韓国ETRI「3kV級酸化ガリウム素材・素子技術の開発成功」「次世代電力半導体の核心」

韓国の研究陣が酸化ガリウム(Ga2O3)次世代電力半導体の核心素材と素子プロセス技術を開発した。

韓国電子通信研究院(ETRI)は1日、ムン・ジェギョン博士の研究チームが韓国セラミック技術院(KICET)のチョン・デュウォン博士チームと一緒に韓国で初めて3kV級酸化ガリウム電力半導体金属酸化膜半導体電界効果トランジスタ(モスフェット-MOSFET)素子技術を開発したと明らかにした。
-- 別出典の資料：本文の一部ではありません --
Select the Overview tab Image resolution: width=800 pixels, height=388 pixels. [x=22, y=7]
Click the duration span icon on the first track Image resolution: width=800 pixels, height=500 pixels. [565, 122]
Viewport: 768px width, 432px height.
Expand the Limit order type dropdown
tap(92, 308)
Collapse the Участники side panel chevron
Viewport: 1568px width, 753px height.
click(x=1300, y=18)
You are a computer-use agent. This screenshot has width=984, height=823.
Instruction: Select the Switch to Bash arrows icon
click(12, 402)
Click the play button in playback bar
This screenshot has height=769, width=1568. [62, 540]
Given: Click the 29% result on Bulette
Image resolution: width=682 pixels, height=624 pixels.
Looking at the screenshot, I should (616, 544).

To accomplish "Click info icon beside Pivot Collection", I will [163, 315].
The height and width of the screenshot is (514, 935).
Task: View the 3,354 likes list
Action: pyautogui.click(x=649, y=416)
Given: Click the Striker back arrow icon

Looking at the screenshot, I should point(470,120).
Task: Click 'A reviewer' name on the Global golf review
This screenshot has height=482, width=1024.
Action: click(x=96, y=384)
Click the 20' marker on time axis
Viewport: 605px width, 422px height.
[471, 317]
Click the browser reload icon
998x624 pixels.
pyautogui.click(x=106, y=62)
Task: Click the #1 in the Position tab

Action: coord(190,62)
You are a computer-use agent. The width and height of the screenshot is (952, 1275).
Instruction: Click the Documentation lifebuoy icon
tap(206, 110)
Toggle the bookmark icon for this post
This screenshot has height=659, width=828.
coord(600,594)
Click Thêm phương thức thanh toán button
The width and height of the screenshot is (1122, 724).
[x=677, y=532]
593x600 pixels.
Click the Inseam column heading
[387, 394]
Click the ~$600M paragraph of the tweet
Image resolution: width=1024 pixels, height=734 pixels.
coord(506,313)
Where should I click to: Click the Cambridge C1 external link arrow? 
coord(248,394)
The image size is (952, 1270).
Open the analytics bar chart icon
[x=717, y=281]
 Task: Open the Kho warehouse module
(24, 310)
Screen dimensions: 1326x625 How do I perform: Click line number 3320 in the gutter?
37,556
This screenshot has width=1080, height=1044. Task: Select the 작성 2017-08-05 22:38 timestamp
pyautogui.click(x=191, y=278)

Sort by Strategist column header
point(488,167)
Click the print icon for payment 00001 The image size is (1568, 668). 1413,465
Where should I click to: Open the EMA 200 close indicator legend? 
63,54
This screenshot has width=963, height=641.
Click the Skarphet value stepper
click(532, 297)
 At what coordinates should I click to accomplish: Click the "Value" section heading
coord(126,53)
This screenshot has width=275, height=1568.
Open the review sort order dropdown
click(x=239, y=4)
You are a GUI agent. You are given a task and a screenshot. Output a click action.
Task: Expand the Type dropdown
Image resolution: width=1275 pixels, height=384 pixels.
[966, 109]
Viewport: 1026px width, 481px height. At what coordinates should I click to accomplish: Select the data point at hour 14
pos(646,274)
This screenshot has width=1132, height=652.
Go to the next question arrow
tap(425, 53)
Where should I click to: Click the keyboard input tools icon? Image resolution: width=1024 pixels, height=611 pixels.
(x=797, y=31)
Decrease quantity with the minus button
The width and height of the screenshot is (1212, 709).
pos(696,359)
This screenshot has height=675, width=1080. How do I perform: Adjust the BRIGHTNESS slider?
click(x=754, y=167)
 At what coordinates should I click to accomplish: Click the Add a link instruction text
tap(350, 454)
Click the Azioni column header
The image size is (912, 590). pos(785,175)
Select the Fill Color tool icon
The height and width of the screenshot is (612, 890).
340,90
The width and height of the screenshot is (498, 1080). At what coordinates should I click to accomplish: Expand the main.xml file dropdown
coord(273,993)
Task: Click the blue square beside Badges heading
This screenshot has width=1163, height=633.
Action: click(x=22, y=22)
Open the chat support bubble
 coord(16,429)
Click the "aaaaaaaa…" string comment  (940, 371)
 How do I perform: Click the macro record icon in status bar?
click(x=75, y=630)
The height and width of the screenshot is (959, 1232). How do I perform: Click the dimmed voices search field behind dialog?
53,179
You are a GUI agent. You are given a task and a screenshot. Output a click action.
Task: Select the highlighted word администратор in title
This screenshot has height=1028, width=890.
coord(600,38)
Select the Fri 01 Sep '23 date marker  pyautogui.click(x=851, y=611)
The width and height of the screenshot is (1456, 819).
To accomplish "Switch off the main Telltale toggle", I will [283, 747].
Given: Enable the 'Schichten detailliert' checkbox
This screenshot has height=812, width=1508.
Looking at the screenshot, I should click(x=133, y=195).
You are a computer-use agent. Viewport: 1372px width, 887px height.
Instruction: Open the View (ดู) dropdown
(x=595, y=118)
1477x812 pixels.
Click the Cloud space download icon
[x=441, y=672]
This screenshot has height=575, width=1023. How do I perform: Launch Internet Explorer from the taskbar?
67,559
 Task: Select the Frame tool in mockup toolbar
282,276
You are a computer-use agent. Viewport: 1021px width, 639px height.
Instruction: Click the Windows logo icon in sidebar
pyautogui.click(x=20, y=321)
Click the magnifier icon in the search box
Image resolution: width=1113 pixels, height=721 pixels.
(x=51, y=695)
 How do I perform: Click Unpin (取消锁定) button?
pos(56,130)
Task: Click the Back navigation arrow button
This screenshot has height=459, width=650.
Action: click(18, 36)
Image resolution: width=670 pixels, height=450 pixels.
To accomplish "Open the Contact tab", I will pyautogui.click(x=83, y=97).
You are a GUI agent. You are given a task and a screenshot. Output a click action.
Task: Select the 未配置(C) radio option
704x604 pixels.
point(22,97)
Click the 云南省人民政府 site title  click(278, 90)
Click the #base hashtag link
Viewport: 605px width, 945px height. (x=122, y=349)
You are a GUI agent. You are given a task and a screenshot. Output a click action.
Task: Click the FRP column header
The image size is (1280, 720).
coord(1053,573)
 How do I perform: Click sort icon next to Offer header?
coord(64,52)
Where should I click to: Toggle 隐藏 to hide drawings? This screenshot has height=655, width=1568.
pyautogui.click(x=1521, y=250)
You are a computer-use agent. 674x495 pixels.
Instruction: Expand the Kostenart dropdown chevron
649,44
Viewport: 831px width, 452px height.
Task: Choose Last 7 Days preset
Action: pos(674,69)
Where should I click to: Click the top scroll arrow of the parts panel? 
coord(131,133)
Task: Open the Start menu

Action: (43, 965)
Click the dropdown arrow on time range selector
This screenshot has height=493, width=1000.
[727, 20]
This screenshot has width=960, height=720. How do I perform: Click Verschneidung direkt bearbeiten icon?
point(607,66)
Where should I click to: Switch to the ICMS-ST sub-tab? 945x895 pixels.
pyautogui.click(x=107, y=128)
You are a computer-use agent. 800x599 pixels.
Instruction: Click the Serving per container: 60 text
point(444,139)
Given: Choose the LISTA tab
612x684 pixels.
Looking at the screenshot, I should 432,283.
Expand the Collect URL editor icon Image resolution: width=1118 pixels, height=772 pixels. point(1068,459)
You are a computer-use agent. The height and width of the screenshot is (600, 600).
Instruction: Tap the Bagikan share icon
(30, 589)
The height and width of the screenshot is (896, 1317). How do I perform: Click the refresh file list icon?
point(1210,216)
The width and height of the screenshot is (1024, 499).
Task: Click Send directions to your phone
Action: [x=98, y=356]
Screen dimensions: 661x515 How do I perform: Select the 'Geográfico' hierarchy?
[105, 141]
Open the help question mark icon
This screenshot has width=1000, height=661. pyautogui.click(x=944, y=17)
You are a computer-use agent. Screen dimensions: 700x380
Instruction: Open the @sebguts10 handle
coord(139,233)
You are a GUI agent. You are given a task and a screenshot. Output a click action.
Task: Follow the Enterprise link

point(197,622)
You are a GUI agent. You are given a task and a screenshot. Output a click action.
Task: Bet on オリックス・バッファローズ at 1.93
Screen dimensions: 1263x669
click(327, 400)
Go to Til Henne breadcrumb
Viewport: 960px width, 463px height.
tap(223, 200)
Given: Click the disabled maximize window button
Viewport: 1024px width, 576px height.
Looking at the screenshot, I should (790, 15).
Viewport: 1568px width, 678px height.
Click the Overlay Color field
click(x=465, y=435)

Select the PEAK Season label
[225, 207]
韓国政府は電力半導体素子について、「素材・部品・装備関連12大国家戦略技術」の一つとしている。移動および量子通信、電気自動車、太陽光および風力発電、電力伝送、国防、航空宇宙、量子コンピューターなど、国家産業全般に使われる核心部品として位置づけているが、同国は現在、95%以上を海外輸入に依存している。

今回の技術国産化は、国家戦略技術の自立化の面で非常に大きな意味があるとETRIは強調した。

パワー半導体モスフェット(MOSFET)素子/ETRI提供

同研究陣が開発に成功した酸化ガリウムエピ素材技術は、単結晶基板の上に高品質の導電性を持つ複数の層の薄膜を成長させる工程であるという。

同研究陣は、世界的に大口径エピ材料の量産技術として期待されている金属有機化学気相成長法(MOCVD)を活用し、高品質のベータ酸化ガリウムエピ材料成長技術の開発に成功したという。

この技術は、エピ材料の厚さを10億分の1であるナノメートル(nm)サイズから100万分の1であるマイクロメートル(μm)単位まで自由に作ることができ、電子濃度も広範囲に調節することができるとのこと。

これにより、様々なサイズの電圧と電流性能を持つ電力半導体素子の開発が容易になり、さらに量産技術に近づいたとETRIは説明した。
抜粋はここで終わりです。